The group agreed that there is a large amount of redundant work taking place in the community, as multiple organizations have traditionally worked independently to build their own local datastores containing framework geospatial data that is made available by other organizations. While the exact amount of effort spent in this area is difficult to quantify, the group agreed that eliminating this redundant effort would be of great benefit to everyone. EPA’s GIO asked the group to work with him in the coming weeks to try and better estimate how much time and money organizations generally spend on the compilation of these stovepiped, redundant datastores.

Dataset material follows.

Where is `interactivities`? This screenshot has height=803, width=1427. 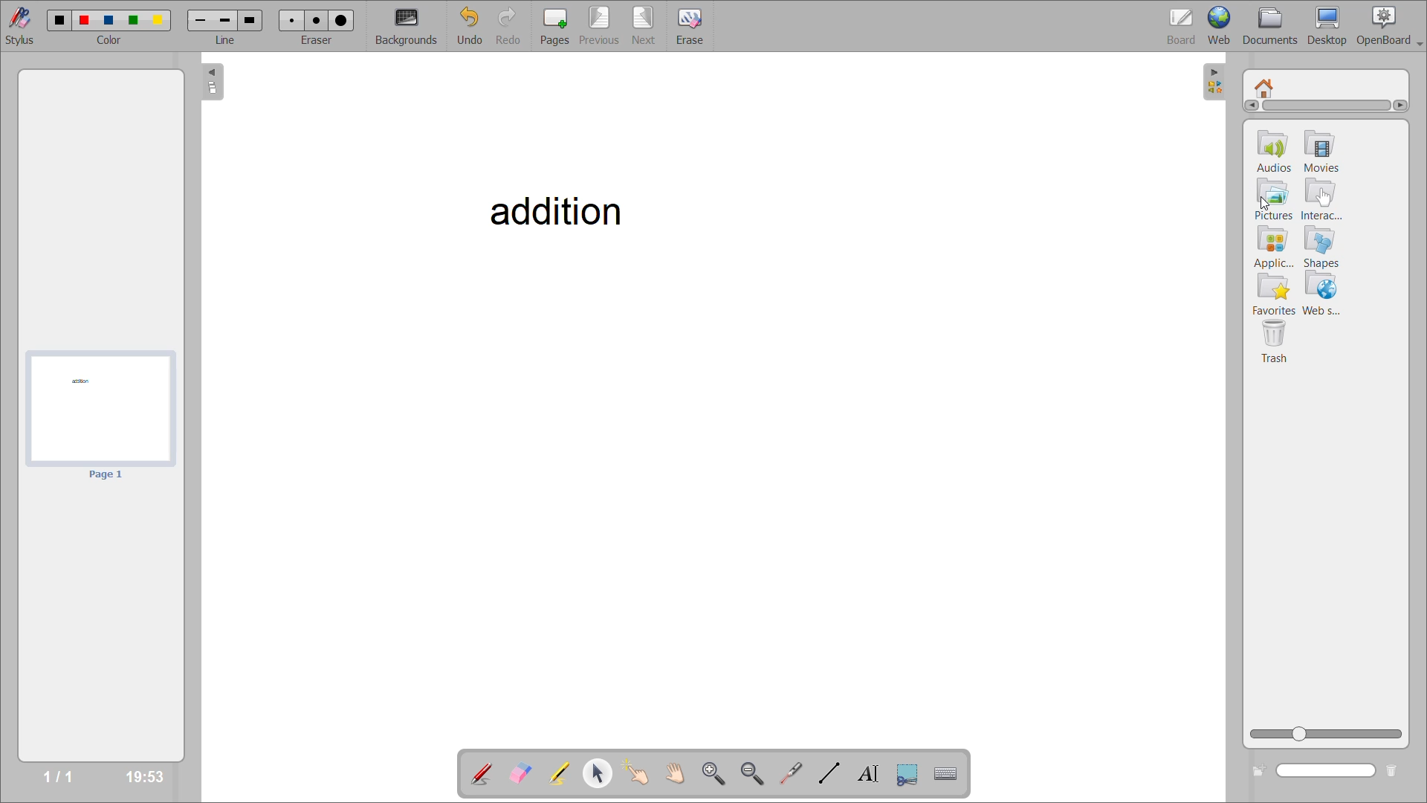
interactivities is located at coordinates (1322, 201).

The proposed solution to this problem as discussed during the dialogue session is a centralized archive of national geospatial data, maintained by OEI, and made available to GIS users throughout the Agency and our network of partners who have access to intranet resources. The characteristics of the proposed system would include:
The ability for regions and programs to replicate all or parts of the central database into their own systems.
A published update and maintenance schedule to better communicate to the user community when changes are being made, with well defined change control governance.

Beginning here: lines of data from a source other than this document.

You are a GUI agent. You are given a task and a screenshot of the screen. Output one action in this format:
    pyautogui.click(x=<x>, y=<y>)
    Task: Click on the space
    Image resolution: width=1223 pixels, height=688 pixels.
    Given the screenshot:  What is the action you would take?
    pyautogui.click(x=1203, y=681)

Complete, FGDC compliant metadata registered for all data in the EPA GeoData Gateway.
Multiple access mechanisms to discover and access data holdings (see Formats section above for the list of key data formats that should be delivered).
The group also recognized that in the long term, the needs for this system should diminish, and that the solution should be relatively temporary in nature (available for a period of two to five years, for example). This is due to the fact that the vast majority of data required in the archive are maintained and made available by other organizations. Ultimately, EPA staff and our partners need to be able to access these types of information as services directly from the responsible data stewards (i.e.: other Federal agencies as well as state and local governments). For the time being, we are unable to access much of the data that is needed for Agency business in our required formats and through our required distribution mechanisms. Thus there is a need to take on this responsibility in our enterprise in the short term, while working with our partners in collaborative organizations like the Federal Geographic Data Committee, Geospatial Line of Business, and National States Geographic Information Council to fulfill our longer term requirements.
Representatives from EPA Regions 1, 2, 3, 5, 6, 8, 9 and 10, Office of Environmental Information, EPA Chesapeake Bay Program, Office of Pollution Prevention, Office of Water, Office of Research and Development, DigitalGlobe, NYSDEC, NYC DOHMH, Horizon Systems, Synergist, General Dynamics/ERT, NYC DOHMH, Lockheed Martin, ESRI, NYC Parks, RTI, HRWA, Geodecisions, NJDEP, CSC, and Indus.